Methods: We prospectively studied consecutive patients with intraarticular calcaneal fractures requiring surgical fixation between April 2012 and June 2013. MACO involves initial subtalar arthroscopic debridement, with subsequent fluoroscopic-assisted, mini-open reduction and fixation of depressed fragments using cannulated screws. Outcome scores (Manchester-Oxford Foot(MOXFQ), AOFAS Hindfoot and SF-36 questionnaires) and radiological parameters were recorded with a mean follow-up of 12 months (7-13).

Results: There were 9 patients (7 M:2 F) with a mean age of 45.4 years (24-70). All had intra-articular joint depression-type fractures: 5 Sanders type 3 and 4 Sanders type 4. Mean time to surgery was 6.6 days (1-13), operating time was 89.4 minutes (66-130) and inpatient stay was 1.7 days (1-4). All wounds healed without complication and one patient required change of a long screw 11 days post-operatively. There were significant post-operative improvements in the mean Bohler’s angle (-2º[-27.2-14.8] to 30º[10.2-41.3], p< 0.0002) and angle of Gissane (95º[66.2-111.7] to 111º[101.6-120], p=0.004). Mean outcome scores were 60.8(41-86) for MOXFQ and 75.3(55-92) for AOFAS Hindfoot, with 55.9% developing moderate/severe subtalar joint stiffness. Mean physical and mental SF-36 summary scores were 35.5(24.5-41.5) and 51.7(40.8-61.7) respectively.

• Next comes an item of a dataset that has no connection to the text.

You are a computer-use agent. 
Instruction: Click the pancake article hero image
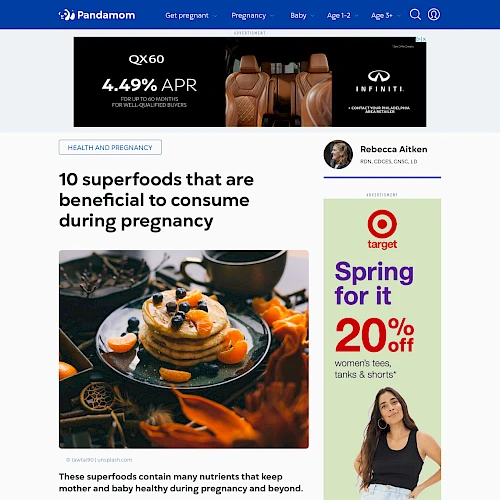click(x=184, y=349)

Conclusion: We describe the MACO technique for Sanders types 3/4 calcaneal fractures. There were no soft tissue complications with good short-term outcomes, despite a reduction in hindfoot mobility. Restoration of the joint and bone stock without infection is desirable in the event of subsequent arthrodesis. We propose MACO is a valuable alternative technique to open fixation.